Greetings, traveler!

Displaying dynamically formatted numbers in user-facing strings is a common requirement in many iOS applications. Price labels, account balances, min/max amounts, and other numeric values often appear as part of longer sentences. While these strings usually render correctly, problems start to appear when a large number doesn’t fit on one line.

A typical example is a screen where the UI must adapt to both short and long numbers. If the number happens to be large enough, the system may break it across lines, leaving a portion on the previous line and the rest on the next. This creates an unpolished visual result and can make the number harder to read.

In cases where the number should always remain visually atomic—prices, sums of money, identifiers, or any numeric values formatted with grouping separators—we need to prevent the system from breaking it across lines. This is where non-breaking spaces become useful.

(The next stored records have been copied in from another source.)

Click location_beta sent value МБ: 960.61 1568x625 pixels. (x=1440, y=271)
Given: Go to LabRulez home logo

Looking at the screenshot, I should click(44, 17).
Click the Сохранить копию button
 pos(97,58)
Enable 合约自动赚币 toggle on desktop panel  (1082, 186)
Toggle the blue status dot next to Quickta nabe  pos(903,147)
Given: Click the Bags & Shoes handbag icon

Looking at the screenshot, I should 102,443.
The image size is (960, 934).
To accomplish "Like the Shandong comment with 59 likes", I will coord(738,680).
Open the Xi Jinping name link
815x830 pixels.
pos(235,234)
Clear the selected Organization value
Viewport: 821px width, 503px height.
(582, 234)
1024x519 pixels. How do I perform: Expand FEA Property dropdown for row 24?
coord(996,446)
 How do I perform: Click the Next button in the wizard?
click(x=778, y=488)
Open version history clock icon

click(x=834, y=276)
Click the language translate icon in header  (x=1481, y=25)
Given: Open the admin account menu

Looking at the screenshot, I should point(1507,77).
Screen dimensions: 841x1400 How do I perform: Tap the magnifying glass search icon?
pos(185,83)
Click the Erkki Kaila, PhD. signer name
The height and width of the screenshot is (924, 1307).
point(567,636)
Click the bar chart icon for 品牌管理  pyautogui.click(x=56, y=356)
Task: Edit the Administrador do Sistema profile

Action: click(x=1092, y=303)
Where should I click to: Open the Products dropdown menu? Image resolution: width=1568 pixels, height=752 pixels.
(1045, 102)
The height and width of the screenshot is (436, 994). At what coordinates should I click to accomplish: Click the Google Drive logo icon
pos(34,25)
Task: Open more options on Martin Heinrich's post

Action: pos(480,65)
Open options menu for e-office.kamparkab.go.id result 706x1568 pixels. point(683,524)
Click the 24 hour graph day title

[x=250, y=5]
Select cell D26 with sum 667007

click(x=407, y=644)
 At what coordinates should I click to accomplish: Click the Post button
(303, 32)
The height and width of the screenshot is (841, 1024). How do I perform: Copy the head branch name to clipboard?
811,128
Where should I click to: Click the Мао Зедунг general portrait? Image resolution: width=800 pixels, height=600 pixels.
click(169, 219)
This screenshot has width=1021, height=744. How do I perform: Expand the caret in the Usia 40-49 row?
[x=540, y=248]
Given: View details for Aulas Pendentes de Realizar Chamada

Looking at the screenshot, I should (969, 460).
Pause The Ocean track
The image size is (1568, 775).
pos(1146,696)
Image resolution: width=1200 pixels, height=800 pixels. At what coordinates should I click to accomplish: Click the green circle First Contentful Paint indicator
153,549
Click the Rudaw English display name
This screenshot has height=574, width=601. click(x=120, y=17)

Why Numbers Break Across Lines

By default, text layout engines treat standard spaces as valid break points. A formatted number such as 12 345 678 contains regular spaces between digit groups. When the text no longer fits in the available width, the layout engine may insert a line break after any of these spaces, resulting in something like:

Minimum deposit amount is $12 345
678.

Although technically correct, this is undesirable from a UX standpoint. Users visually perceive a formatted number as a single unit, and splitting it harms readability.

Using Non-Breaking Spaces

A simple and reliable way to prevent this issue is to replace regular spaces inside the numeric value with non-breaking spaces (\u{00A0}). This instructs the layout engine to keep the entire number together on the same line and move it as a whole if necessary.

A small extension makes this easy to adopt across the codebase:

extension String {
    var nonBreakingSpaces: String {
        replacing(" ", with: "\u{00A0}")
    }
}

If your formatting logic produces values like "12 345 678", applying this modifier ensures the number will never be split during line wrapping.

Real-World Example

Consider a string used in banking or financial apps:

"The maximum loan amount you can request is %@."

The value is inserted dynamically and may vary widely. With large numbers, the default line wrapping can produce visually inconsistent layouts.

Applying the non-breaking space approach:

let formatted = minSum.formattedGrouped.nonBreakingSpaces
let text = String(format: "The maximum loan amount you can request is %@.", formatted)

Or you can use something like this:

import SwiftUI

// MARK: - Helpers

extension String {
    /// Replaces regular spaces with non-breaking spaces to keep the number on one line.
    var nonBreakingSpaces: String {
        replacingOccurrences(of: " ", with: "\u{00A0}")
    }
}

// Example formatter for grouped numbers
extension Int {
    var formattedGrouped: String {
        let formatter = NumberFormatter()
        formatter.numberStyle = .decimal
        formatter.groupingSeparator = " "
        return formatter.string(from: NSNumber(value: self)) ?? "\(self)"
    }
}

// MARK: - View Example

struct ContentView: View {

    private let veryLargeNumber = 987_321_000

    var body: some View {
        VStack(alignment: .leading, spacing: 50) {
            Text("Total distance covered: \(veryLargeNumber.formattedGrouped.nonBreakingSpaces) km")
            
            Text("Total distance covered: \(veryLargeNumber.formattedGrouped) km")
        }
        .frame(maxWidth: .infinity, alignment: .leading)
        .padding()
        .fontWeight(.bold)
        .font(.title)
        .multilineTextAlignment(.leading)
    }
}

Conclusion

Non-breaking spaces provide a simple and effective way to preserve the integrity of numeric values in dynamic text.